--- EXTRACTED TEXT ---
───
# Moving from Perth Australia to Toronto, advice needed on areas to live.



## JEND29 (Feb 18, 2013)

Hi.

My partner and I are Irish and have been living in Perth, Western Australia for the last 2 years. We are now moving to Canada as I feel Perth is too isolated.

We are looking at living in Toronto, I have lived in Toronto before but that was 9 years ago living in the heart of Downtown. I'm 29 now, so while I'm not going to be going crazy in the nightclubs I want to live in an area with good amenities and some nightlife/ or with handy access to transport to some nightlife. 

Is there anyone of a similar age (29) living around Mid-town T.O, Mississauga, Islington, Etobicoke who could tell me what areas are safe, affordable, near public transport, had good amenities/sports clubs and nightlife/restaurants?

There are so many areas in T.O it's hard to decide which would be best.

Thanks a million!!


----------



## hmulone (Feb 18, 2013)

Hi there, 

I am a 29 yr old that has lived in toronto my whole life, just moved to Boston last year. Please feel free to ask me specific questions about certain areas, I know the city very well. 

First off, you're going to want to be looking in Toronto as long as you can afford it, and definitely NOT mississauga/etobicoke/scarborough. It's a whole different story whatsoever. If you want to move to Toronto, move to Toronto proper.

Areas that you might want to check out are Parkdale (Queen W and Dufferin), the Annex (Spadina and Bloor), Leslieville (Leslie and Queen E), the Beaches (Queen from Jones to Victoria Park) or the Junction (Dundas W and Bloor). Typically, the search parameters that people our age use are Roncesvalles to the West, Bloor to the North, Yonge to the East, and King to the South.
───
--- LISTING ---
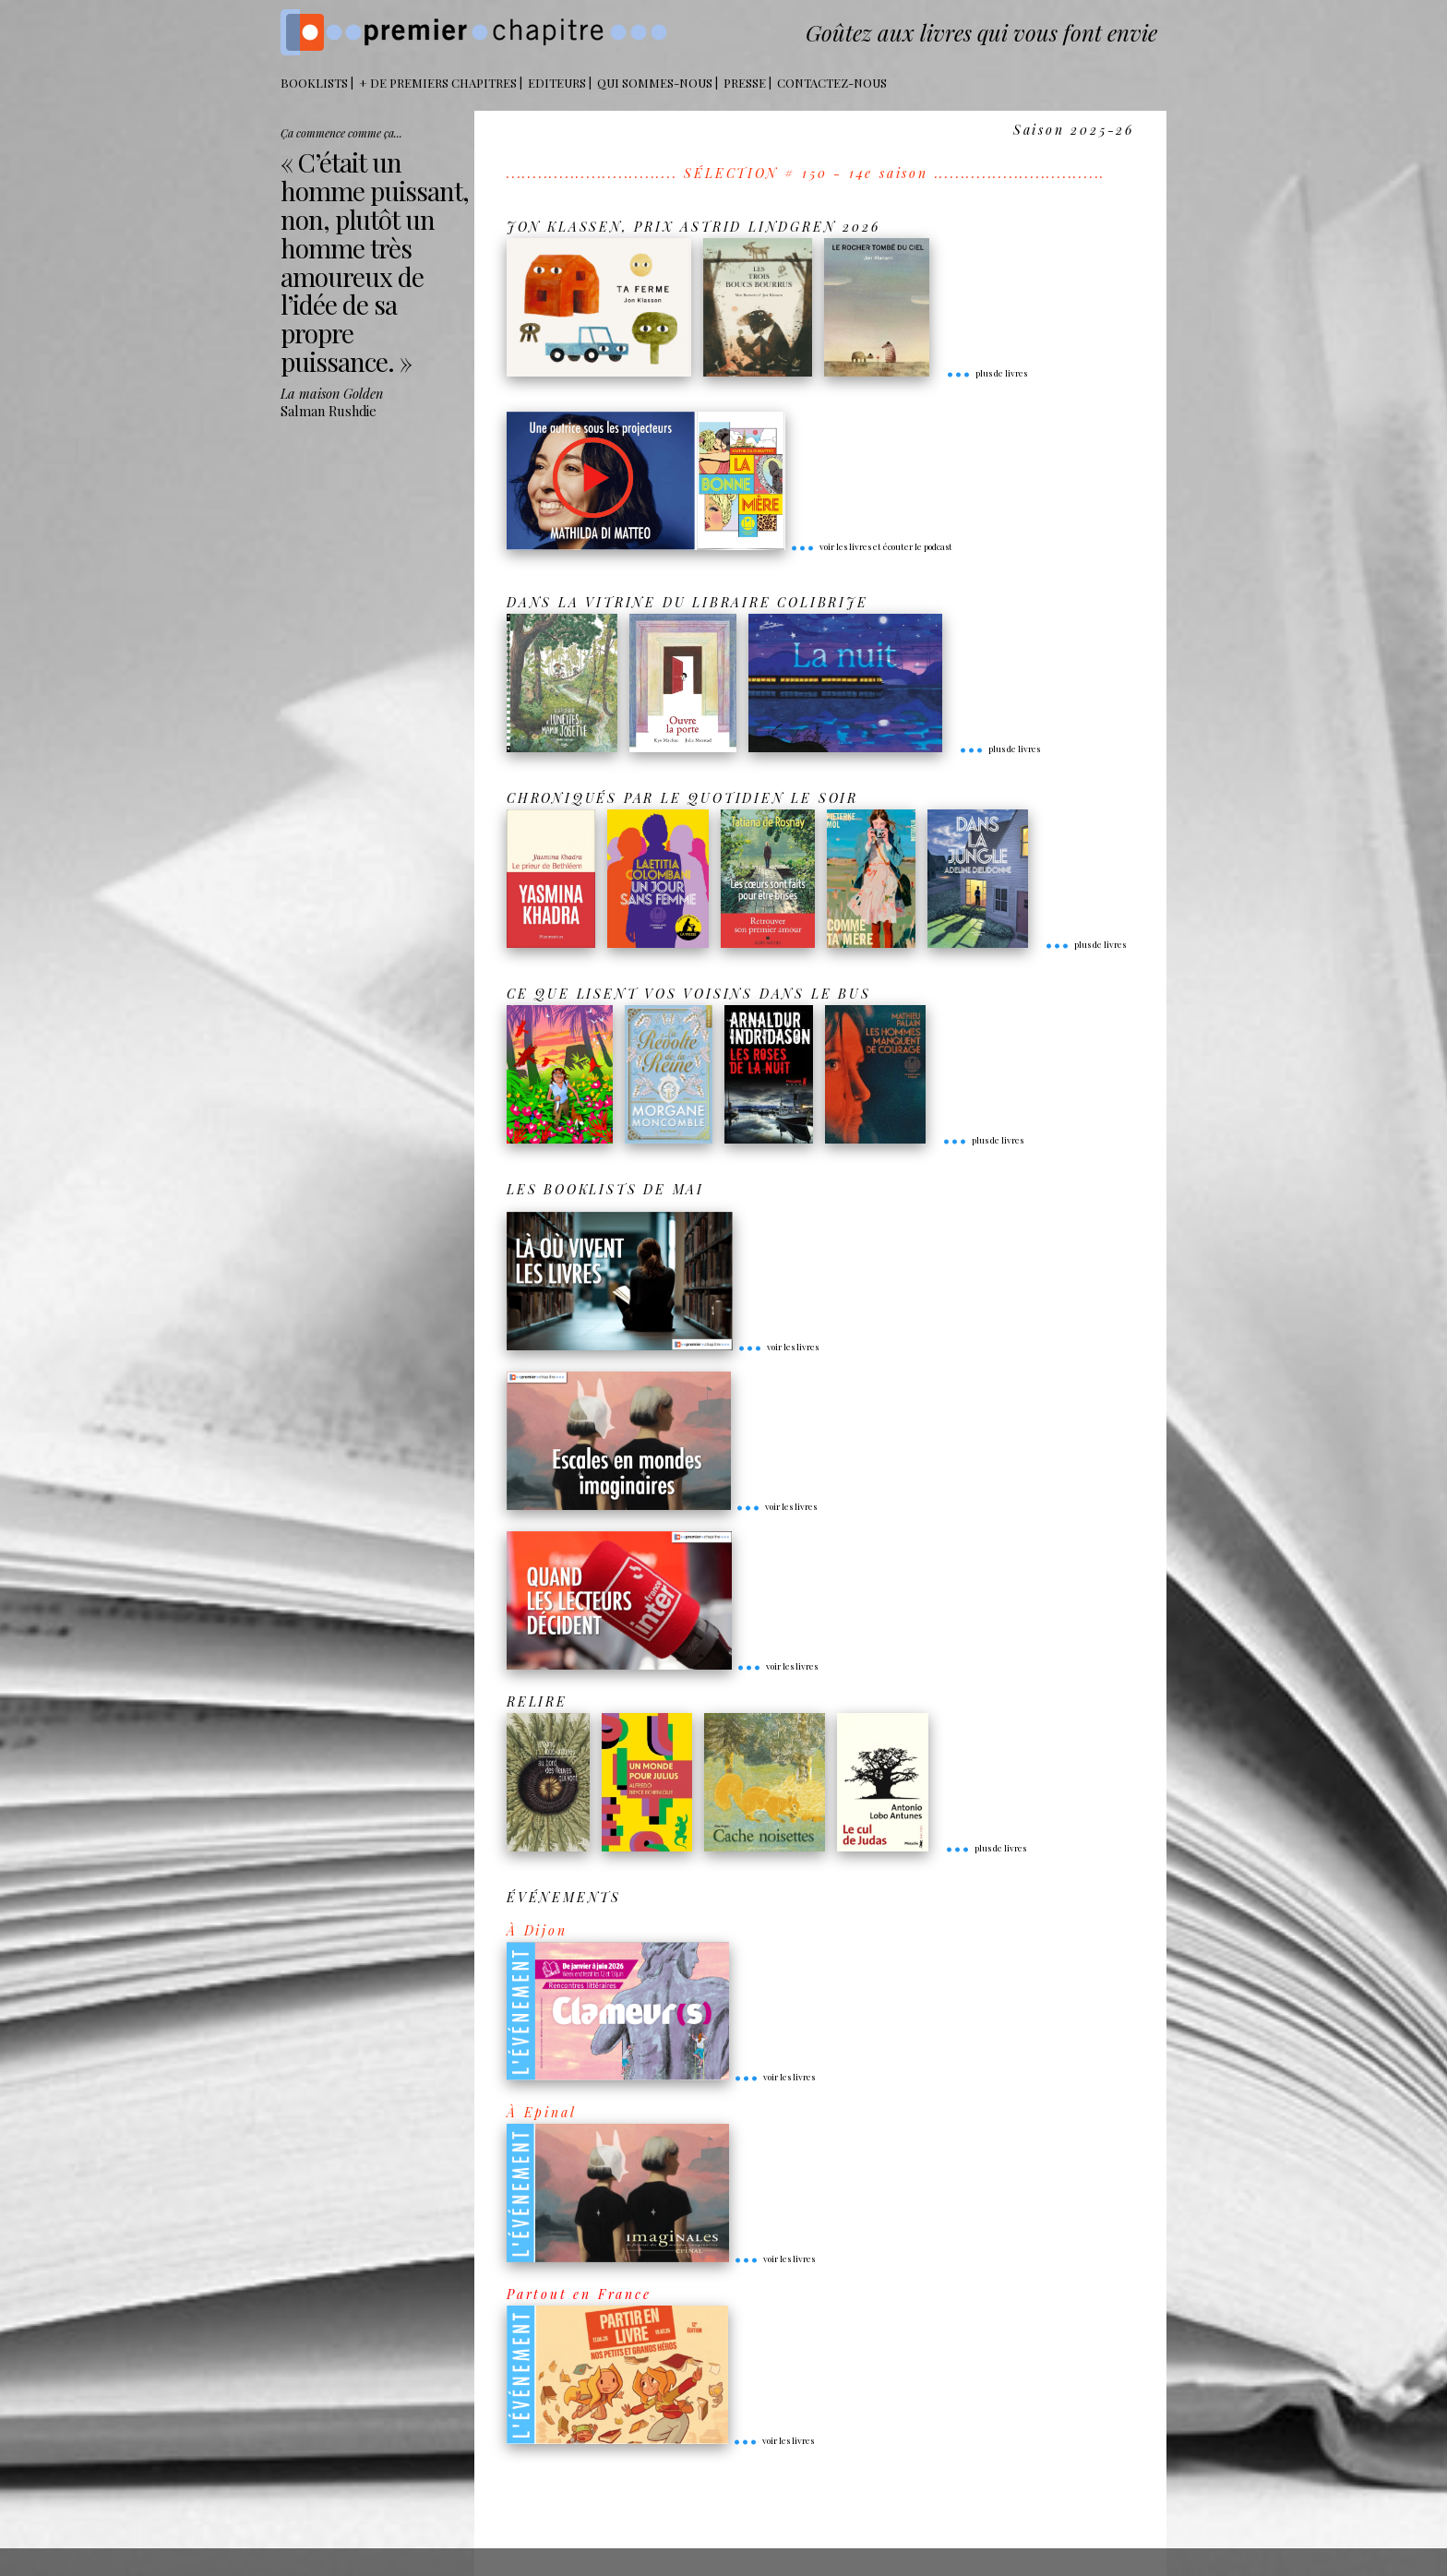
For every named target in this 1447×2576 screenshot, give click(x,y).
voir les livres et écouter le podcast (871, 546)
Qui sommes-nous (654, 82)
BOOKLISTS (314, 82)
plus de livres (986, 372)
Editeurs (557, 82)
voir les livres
───
--- WRITTEN INSTRUCTION ---
Copy the forum thread on moving to Toronto in full, word for word. The listing is separate material and has no connection to the forum thread on moving to Toronto.

--- WRITTEN ANSWER ---
# Moving from Perth Australia to Toronto, advice needed on areas to live.



## JEND29 (Feb 18, 2013)

Hi.

My partner and I are Irish and have been living in Perth, Western Australia for the last 2 years. We are now moving to Canada as I feel Perth is too isolated.

We are looking at living in Toronto, I have lived in Toronto before but that was 9 years ago living in the heart of Downtown. I'm 29 now, so while I'm not going to be going crazy in the nightclubs I want to live in an area with good amenities and some nightlife/ or with handy access to transport to some nightlife. 

Is there anyone of a similar age (29) living around Mid-town T.O, Mississauga, Islington, Etobicoke who could tell me what areas are safe, affordable, near public transport, had good amenities/sports clubs and nightlife/restaurants?

There are so many areas in T.O it's hard to decide which would be best.

Thanks a million!!


----------



## hmulone (Feb 18, 2013)

Hi there, 

I am a 29 yr old that has lived in toronto my whole life, just moved to Boston last year. Please feel free to ask me specific questions about certain areas, I know the city very well. 

First off, you're going to want to be looking in Toronto as long as you can afford it, and definitely NOT mississauga/etobicoke/scarborough. It's a whole different story whatsoever. If you want to move to Toronto, move to Toronto proper.

Areas that you might want to check out are Parkdale (Queen W and Dufferin), the Annex (Spadina and Bloor), Leslieville (Leslie and Queen E), the Beaches (Queen from Jones to Victoria Park) or the Junction (Dundas W and Bloor). Typically, the search parameters that people our age use are Roncesvalles to the West, Bloor to the North, Yonge to the East, and King to the South.